About 50 students rallied on Beinecke Plaza Wednesday to demand that the University add a clause concerning gender identity to Yale’s nondiscrimination policy.

The effort, spearheaded by the Yale Queer Political Action Committee, is focused on creating a means of legal recourse for students, faculty or staff who feel the University has discriminated against them based on any expression of gender identity, QPAC member Jessie Ellner ’08 said. QPAC has gathered more than 1,000 signatures from undergraduates, graduate students, faculty and alumni on a petition supporting the clause, which was sent to Yale officials — including President Richard Levin, Yale College Dean Peter Salovey and Dean of Student Affairs Betty Trachtenberg — on Wednesday, Ellner said.

“There are maybe three out transgender individuals here,” Ellner said. “[But] when over 1,000 people speak out, that shows the University that it really matters.”

Yale’s current diversity and equal opportunity policy states that “the University will not condone racial or sexual harassment or any other act of discrimination on the basis of race, religion, sex, age, national origin, disability or sexual orientation.” It does not contain any provisions for discrimination on the basis of gender identity expressed through clothing, speech and behavior.

Yale President Richard Levin declined to comment on the issue, saying that he has not yet seen the petition.

Loren Krywanczyk ’06, who identified himself as gender-queer and spoke at the rally about his experiences as a transgender person at Yale, said the issue goes beyond the transgender community. Gender identity includes people’s decisions about what clothes to wear and how to act, Krywanczyk said, and is relevant to almost everyone.

“I think the point of this sort of push is that it is a personal issue for 97 percent of the population in the sense that we’re dealing with gender expression,” Krywanczyk said.

Hugh Baran ’09, a member of QPAC, said the policy is important both on a practical level and as a political statement since a parallel effort to add gender identity to Connecticut’s nondiscrimination policy is currently making its way through the state legislature.

“It puts Yale on record saying this is a matter of societal concern,” he said. “Yale could have a powerful impact on events in the whole state.”

Ellner said that while most people were supportive, some students have said they do not think the issue is a pressing one, especially given the small number of transgender people on Yale’s campus.

James Kirchick ’06 said that while he thinks transgendered people should have the right to protect themselves against discrimination, he does not see the proposed addition to the non-discrimination policy as a relevant issue to the gay community.

“It doesn’t seem like a major issue to me,” he said.

Kirchick is an occasional columnist for the News.

More than 50 other schools nationwide, including Cornell University, the Massachusetts Institute of Technology and the University of Iowa, currently have gender identity clauses in their nondiscrimination policies, Ellner said.

Wesleyan University added gender identity to its nondiscrimination policy three years ago, said Zach Strassburger, a senior at Wesleyan who is active in the transgender community.
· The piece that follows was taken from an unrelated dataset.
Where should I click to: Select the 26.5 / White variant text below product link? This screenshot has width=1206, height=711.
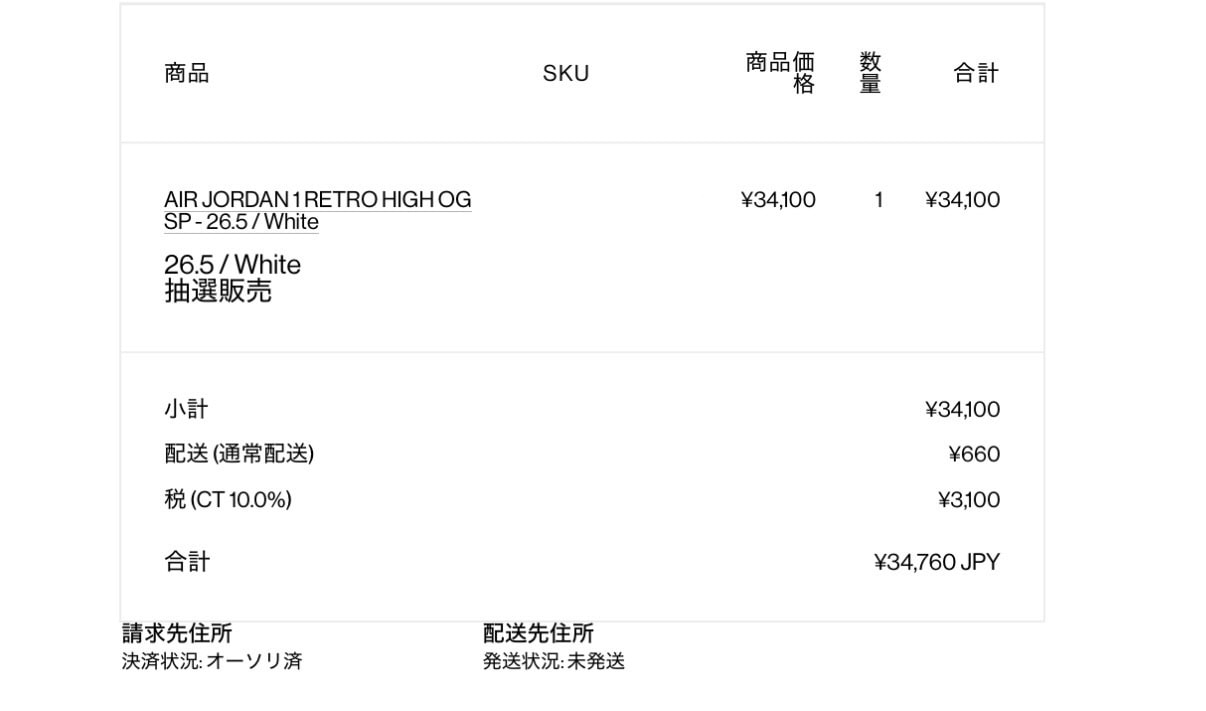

Strassburger said adding gender identity to the nondiscrimination policy was a good first step in recognizing the needs of transgender people.

“It’s made the administration more conscious of what we need to do,” Strassburger said. “It’s made a difference in what kinds of students feel they can come to Wesleyan.”

Members of QPAC say they have received mixed but largely positive reactions from the Yale student body while tabling for the petition.

“A lot of people are surprised that Yale hasn’t made this change already,” Baran said. “I think most people understand that discrimination on any grounds is wrong.”

Former Dining Services worker Erin Emily Dwyer, a transsexual, filed a discrimination lawsuit against the University in 2004 alleging harassment from coworkers and supervisors. Dwyer lost the case.